● Information supplied
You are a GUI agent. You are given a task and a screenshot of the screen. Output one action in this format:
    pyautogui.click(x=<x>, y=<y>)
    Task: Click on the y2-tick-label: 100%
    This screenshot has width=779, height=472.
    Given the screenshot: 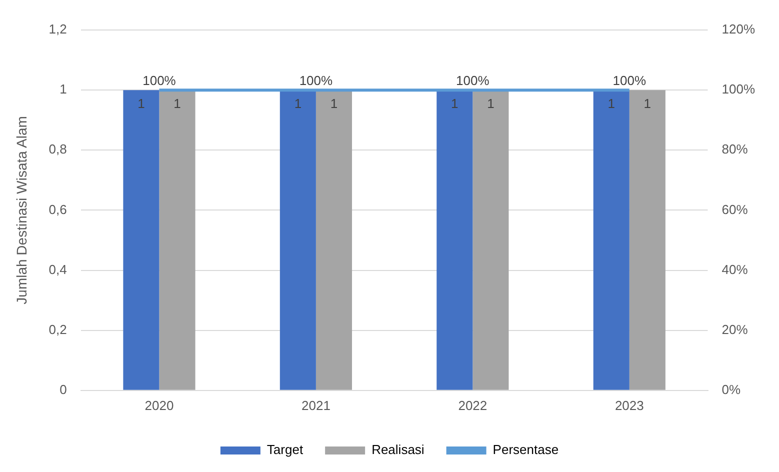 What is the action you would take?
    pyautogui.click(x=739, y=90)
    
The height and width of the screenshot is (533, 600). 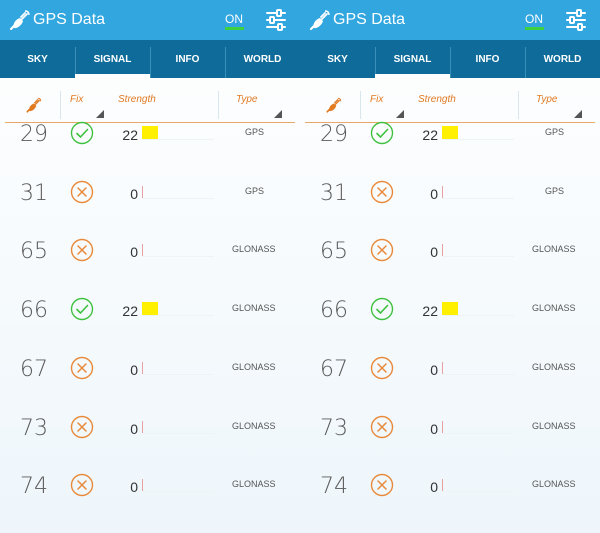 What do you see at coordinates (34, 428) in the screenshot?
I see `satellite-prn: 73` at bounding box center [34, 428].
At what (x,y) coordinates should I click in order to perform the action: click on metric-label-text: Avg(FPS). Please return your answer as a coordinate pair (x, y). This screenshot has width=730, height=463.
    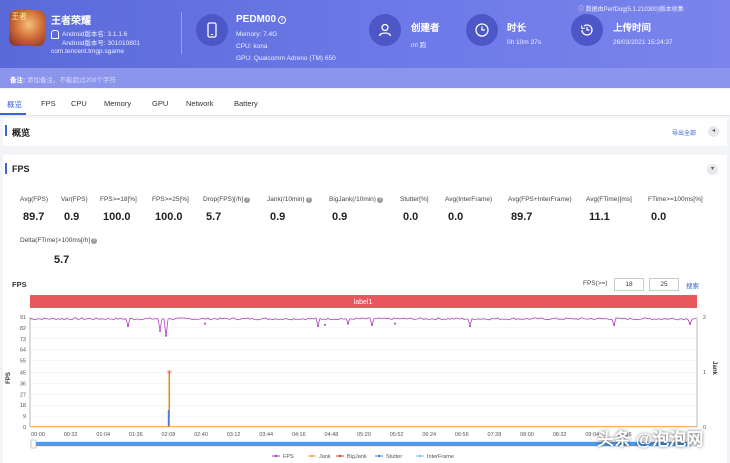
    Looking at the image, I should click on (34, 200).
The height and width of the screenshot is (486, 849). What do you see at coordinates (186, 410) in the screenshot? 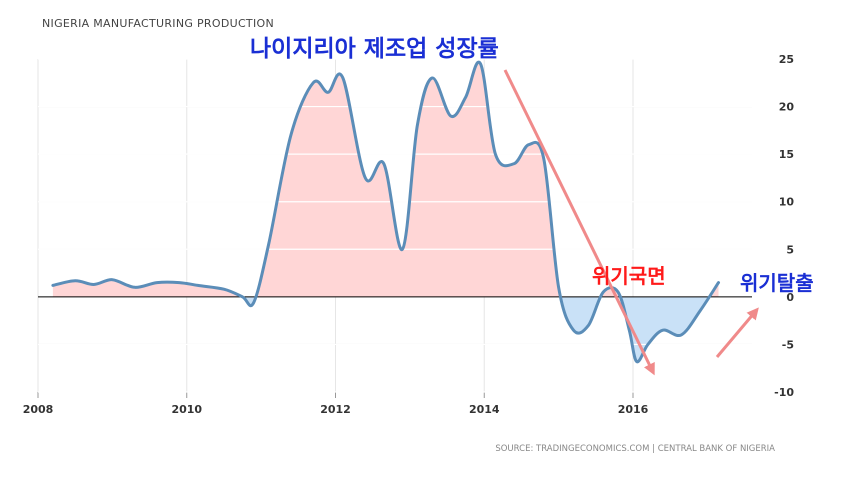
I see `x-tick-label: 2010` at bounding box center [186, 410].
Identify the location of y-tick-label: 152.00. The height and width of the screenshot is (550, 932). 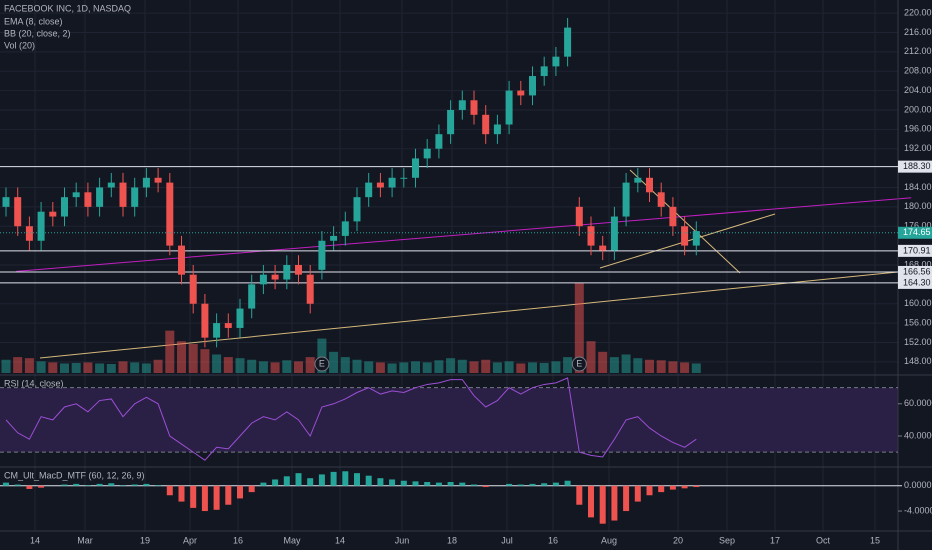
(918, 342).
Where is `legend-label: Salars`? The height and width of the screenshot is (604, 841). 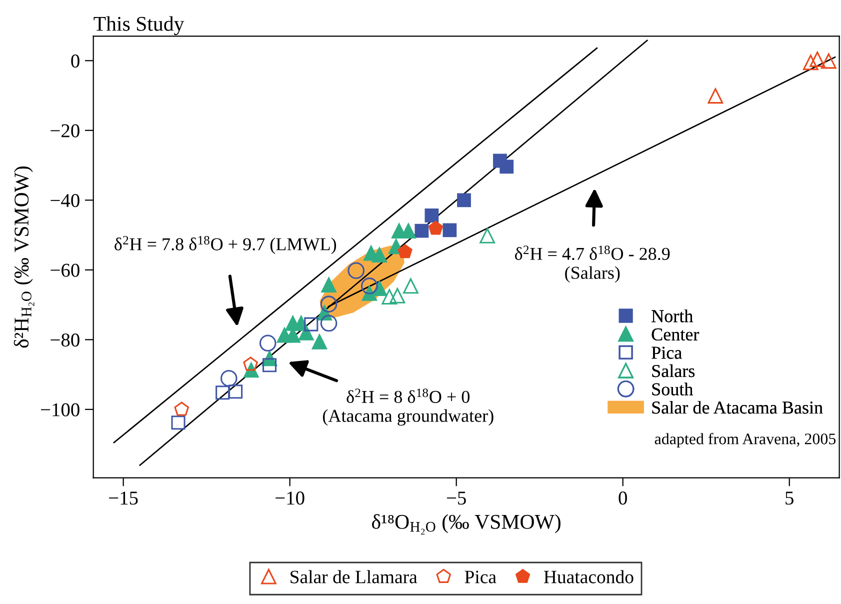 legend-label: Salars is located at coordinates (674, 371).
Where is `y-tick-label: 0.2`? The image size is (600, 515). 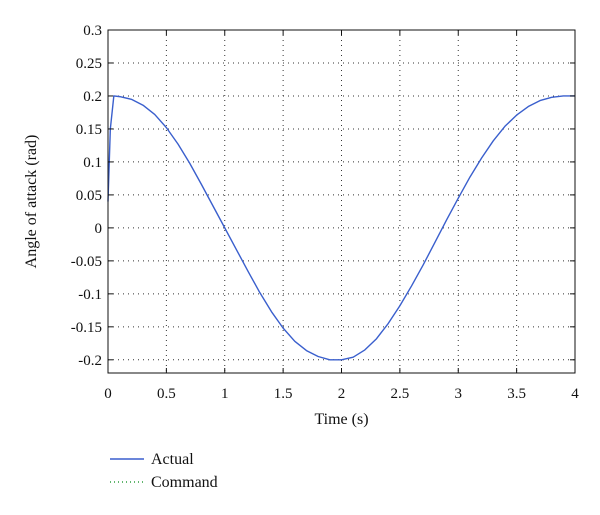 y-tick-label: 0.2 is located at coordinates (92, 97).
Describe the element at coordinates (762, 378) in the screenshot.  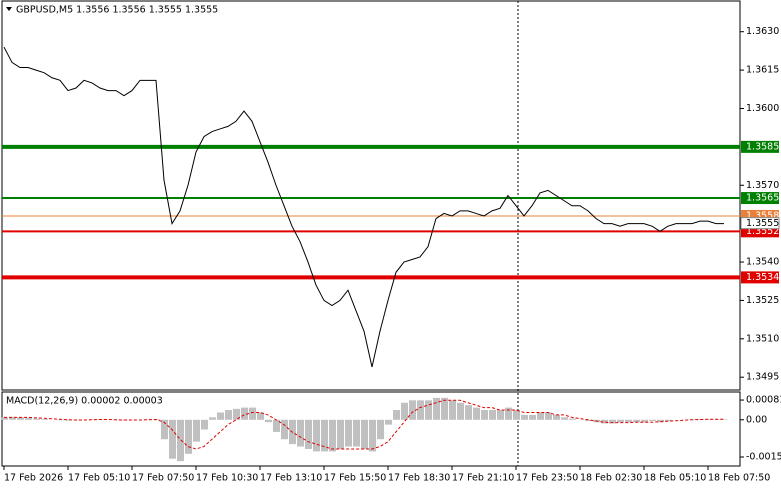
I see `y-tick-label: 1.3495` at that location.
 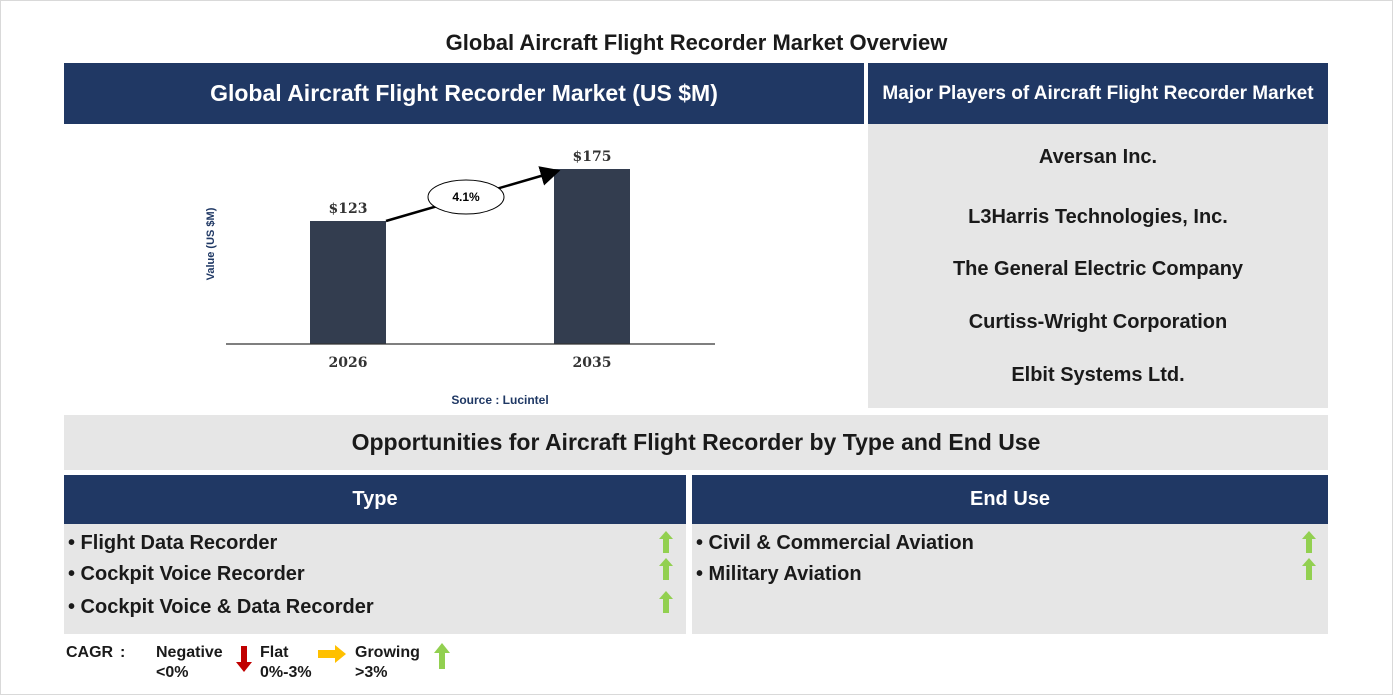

● What you are asked to do
Reproduce the lines word for word, starting with the line containing "Describe the element" and continuing through the end of the records, and leave the pictures out of your answer.

● Answer below
Describe the element at coordinates (762, 378) in the screenshot.  
I see `y-tick-label: 1.3495` at that location.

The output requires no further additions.